● **EXERCISE REQUIREMENTS**
In the records that follow, find each line containing "agent" and copy it.
= = =
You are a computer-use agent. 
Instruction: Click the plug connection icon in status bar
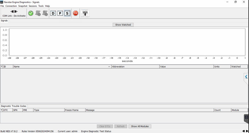click(245, 131)
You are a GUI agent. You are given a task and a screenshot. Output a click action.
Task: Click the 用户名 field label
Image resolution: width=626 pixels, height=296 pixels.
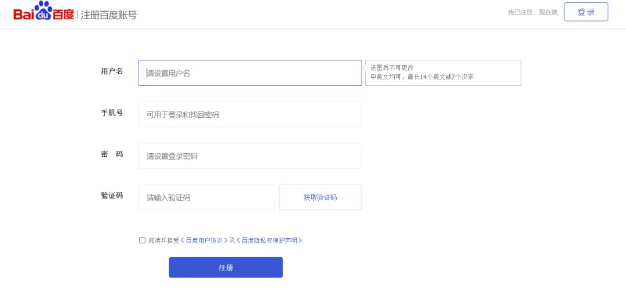pyautogui.click(x=112, y=71)
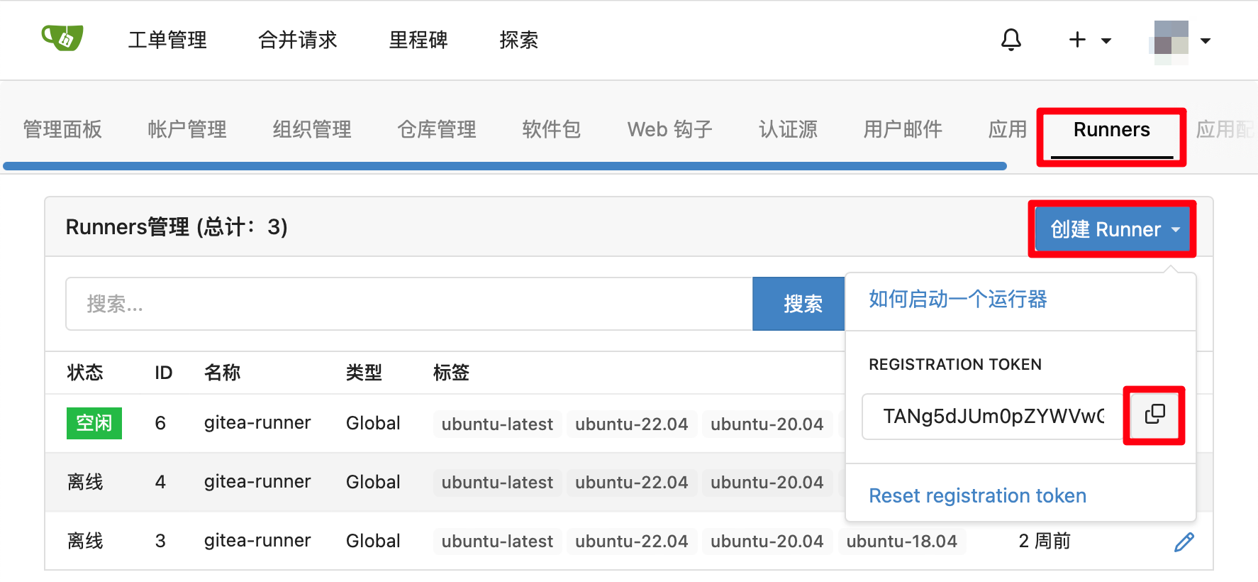The width and height of the screenshot is (1258, 582).
Task: Click the Gitea logo icon
Action: click(x=62, y=38)
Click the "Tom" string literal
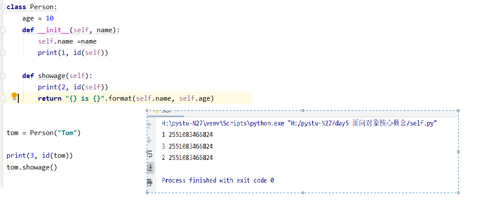Screen dimensions: 483x200 tap(67, 133)
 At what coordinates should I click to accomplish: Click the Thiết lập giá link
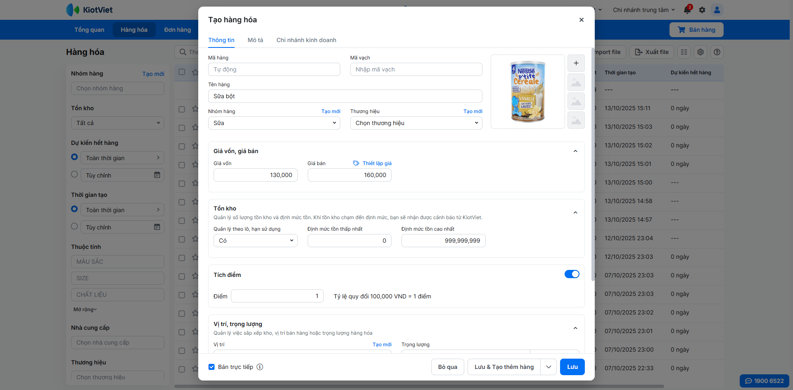pyautogui.click(x=377, y=163)
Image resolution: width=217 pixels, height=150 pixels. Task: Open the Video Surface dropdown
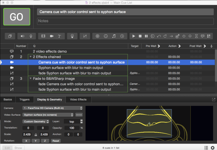point(48,115)
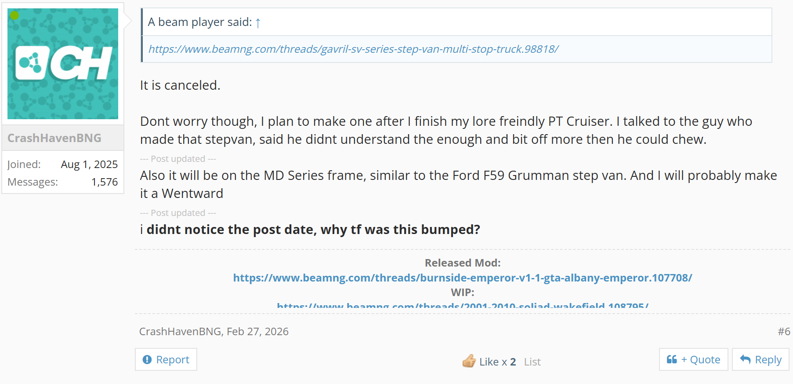Viewport: 793px width, 384px height.
Task: Show the List of users who liked
Action: [x=532, y=362]
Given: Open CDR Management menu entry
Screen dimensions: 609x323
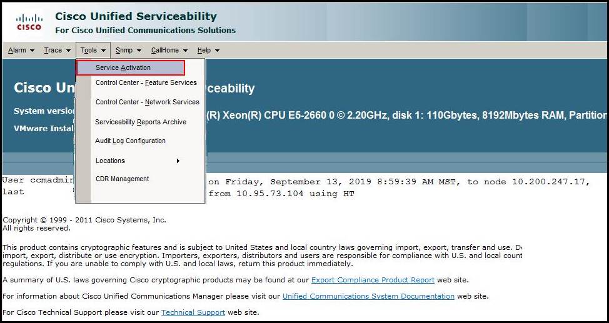Looking at the screenshot, I should point(122,179).
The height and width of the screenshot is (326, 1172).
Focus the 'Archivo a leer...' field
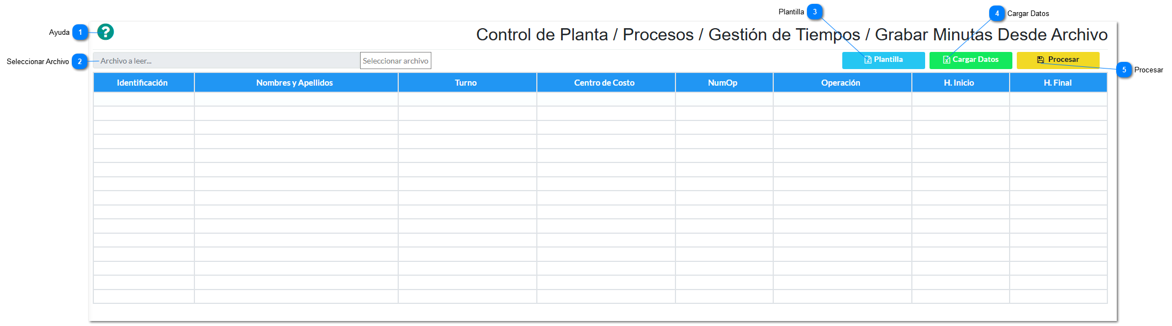coord(226,61)
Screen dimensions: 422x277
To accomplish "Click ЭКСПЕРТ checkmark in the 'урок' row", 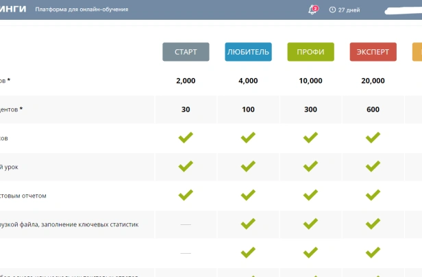I will [x=373, y=166].
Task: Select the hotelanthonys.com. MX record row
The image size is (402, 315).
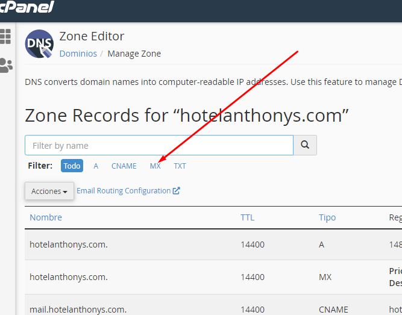Action: [x=69, y=277]
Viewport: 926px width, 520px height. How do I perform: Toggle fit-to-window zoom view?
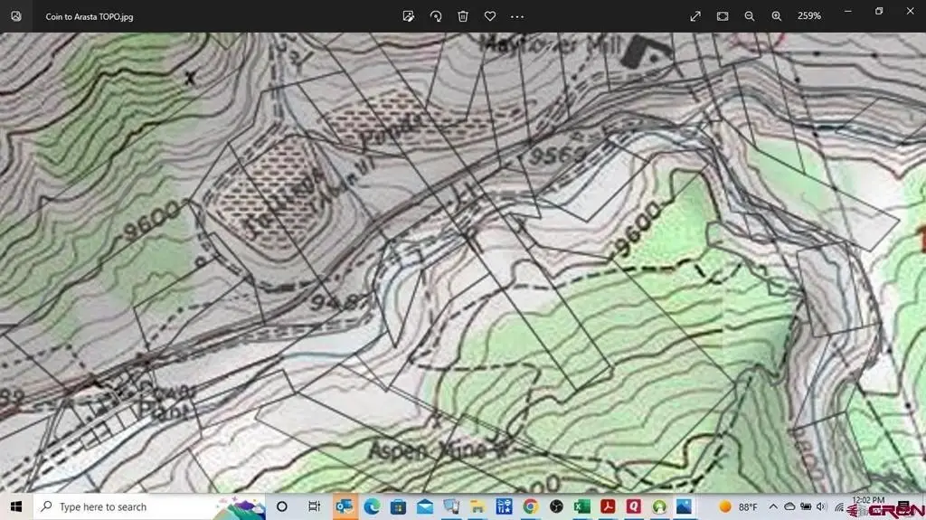click(723, 16)
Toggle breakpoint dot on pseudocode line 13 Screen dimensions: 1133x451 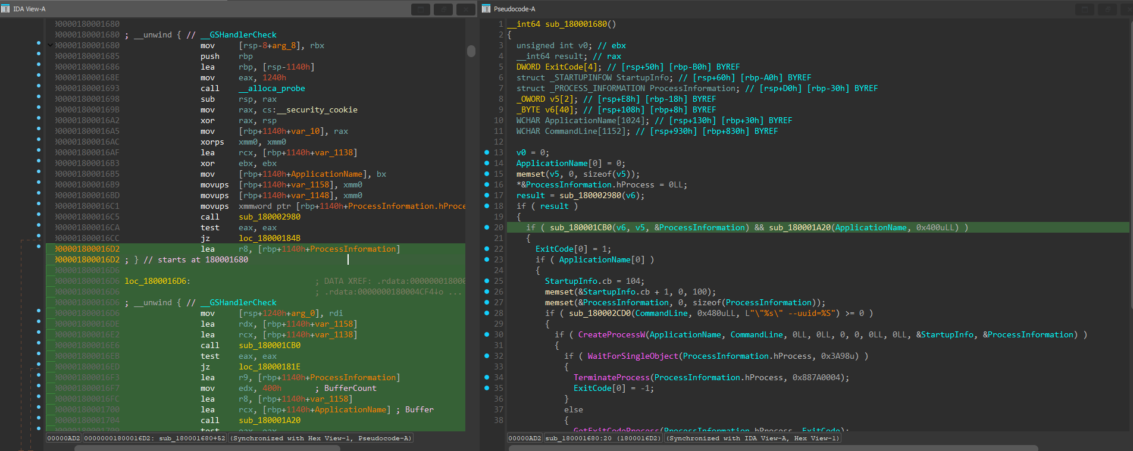[x=487, y=152]
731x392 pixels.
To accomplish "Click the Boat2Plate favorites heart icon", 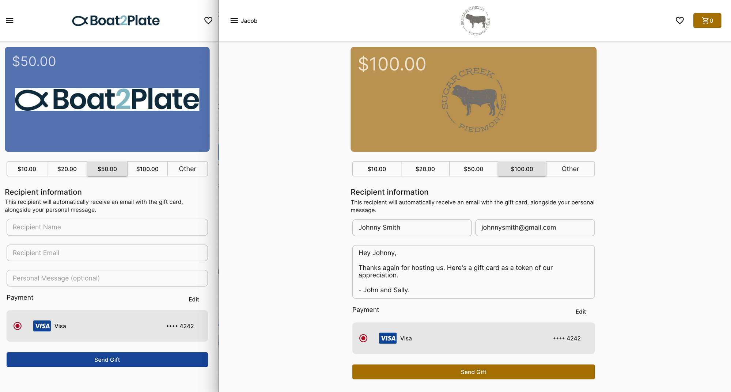I will [208, 21].
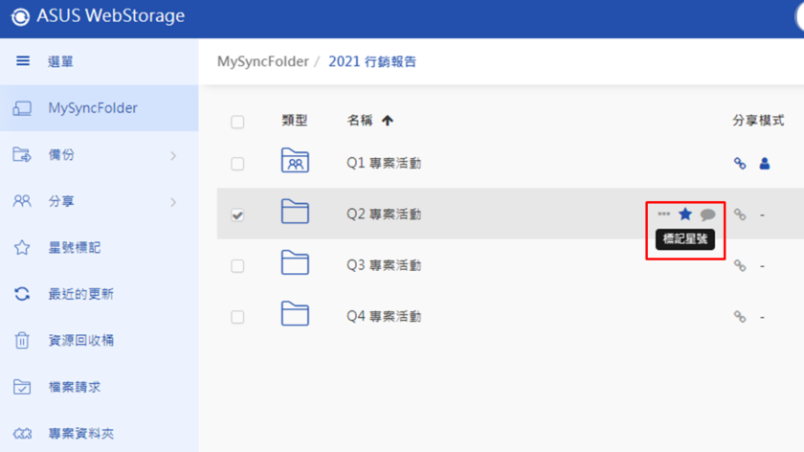Open the Q1 專案活動 shared folder icon
Image resolution: width=804 pixels, height=452 pixels.
[295, 160]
= = =
● **RESPONSE TO THIS TASK**
You are a computer-use agent. 
You are a GUI agent. You are given a task and a screenshot. Output a click action.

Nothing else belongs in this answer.